Building a Higher Standard Through Partnerships
The concept of teamwork runs contrary to the idea of one size fits all. At TEAMWRKX, we’ve found that three general approaches are best suited to the design and construction services that we provide. And we further tailor a given approach on a project-by-project basis.
We team with our clients and deliver according to the approach most appropriate to the implementation of their projects.
TEAMWRKX contracts with a design team for the production of construction drawings and specifications (“Construction Documents”) in compliance with client project requirements, and then negotiates with the client for construction of the project.
- The client has a single point of accountability, avoiding conflict between design and construction teams often at the expense of budget or schedule.
- Budget goal, scope changes, and potential construction impacts are identified and managed, in collaboration with the client, in the design phase to ensure that budget goals are realized through completion of construction.
- This allows for faster project delivery over traditional Design-Bid-Build through overlapping of design and construction phases; reduced bidding duration; address of potential construction impacts prior to start of construction; pre-ordering of long-lead equipment; greater collaboration between design and construction teams.
- As single entity is performing both design and construction services, less independence between design and construction teams resulting in reduced checks and balances.
- Could result in less creativity of design in certain circumstances.
- Could result in less competitive pricing than Design-Bid-Build.
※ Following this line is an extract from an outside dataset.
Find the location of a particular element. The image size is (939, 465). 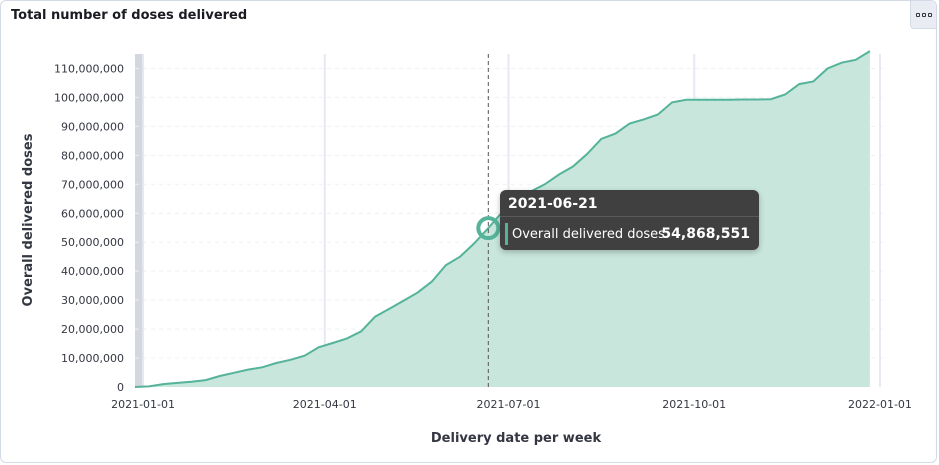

The client contracts with the Project Architect (and/or a design team) to produce drawings and specifications, and then bids out these construction documents to multiple general contractors to contract for construction.
- The design team looks out for the interests of the client.
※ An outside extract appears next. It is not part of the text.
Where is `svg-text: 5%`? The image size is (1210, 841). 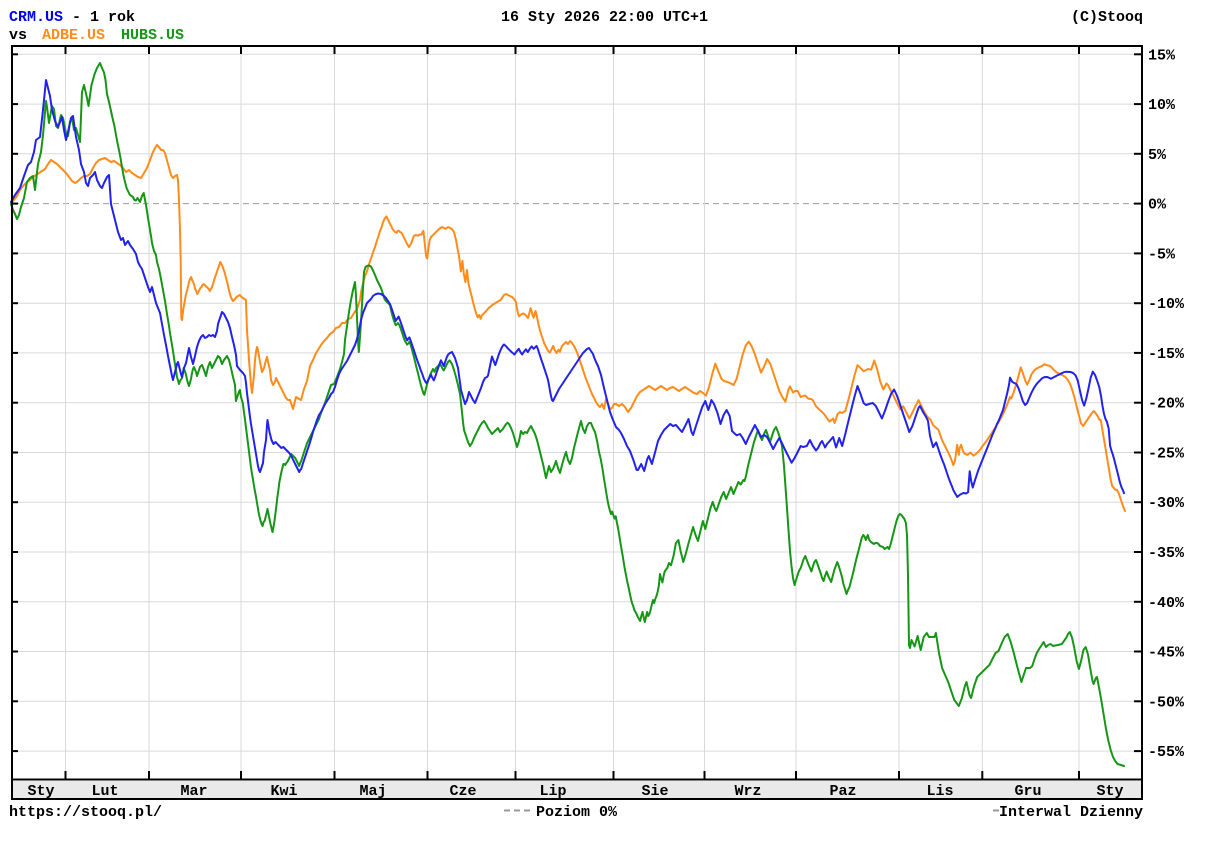 svg-text: 5% is located at coordinates (1158, 156).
- Competition in selection of architects and a contractor could result in more competitive bids and lower pricing.
- As the design team and contractor are not working in tandem, there’s greater potential for complications in construction.
- With the contractor not involved in the design process, issues that could have been addressed early could arise during construction. There’s little opportunity for input on design alternatives during the design phase, which could have resulted in schedule or cost savings.
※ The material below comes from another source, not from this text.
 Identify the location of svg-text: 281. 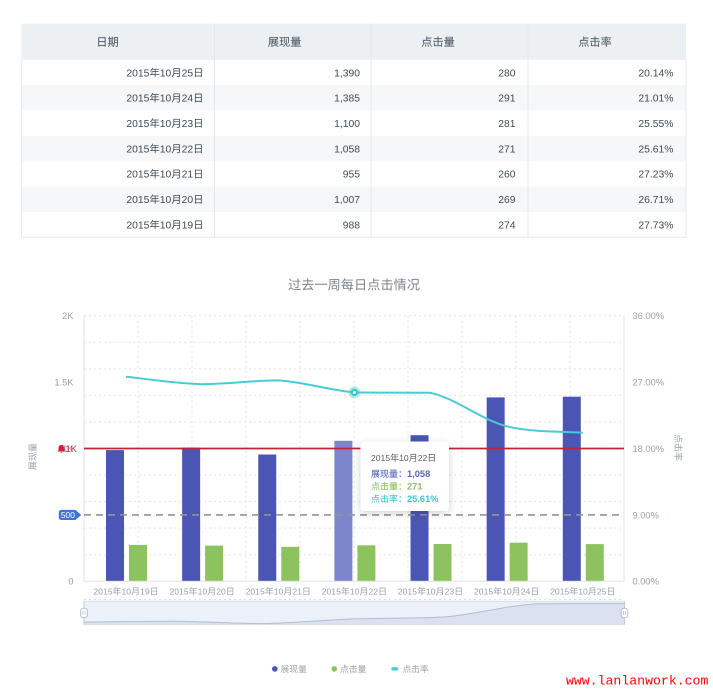
(507, 124).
- The design team might not be up to date on current construction cost data, which could result in budget variances and project delays due to redesign.
- Development of a “cheaper-is-better” mentality amongst general contractors bidding the project resulting in a tendency to seek out the lowest cost sub-contractors in order to win the work.
Under the Construction Management at Risk (“CMR”) approach, the Construction Manager acts as consultant to the client in the preconstruction phase, and then as the equivalent of a general contractor during the construction phase.
- Greater cost control from project start, as CMR provides cost estimates at contractually established points (i.e., 30%, 60%, 90% design milestones). If cost estimates align with budget goals, the design team progresses with design; otherwise, design changes are made to align current design with budget.
- CMR is the client’s advocate and manages the project with the client’s best interest in mind.
- CMR mitigates the client’s burden of managing/ coordinating the project.
- Provided construction documents are complete, and proper allowances and contingencies are built into the Guaranteed Maximum Price (“GMP”), mitigating the client’s risk for cost overruns.
- Constructability and value to the Client through CMR’s value engineering throughout the project.
- Allows for faster project delivery over traditional Design-Bid-Build. The client hires the construction manager based on qualifications, thus better ensuring a construction manager with a strong allegiance to the client, because their business relies on references and repeat work.
- Increased collaboration between design and construction teams.
- Increased transparency as costs and fees are pre-established.
- Multiple bid packages for Architects and CMR.
- Separate design and construction teams can lead to increased time over Design-Build, conflicts between design and construction teams, and cost exposures to the client due to design omissions, inconsistencies, or errors.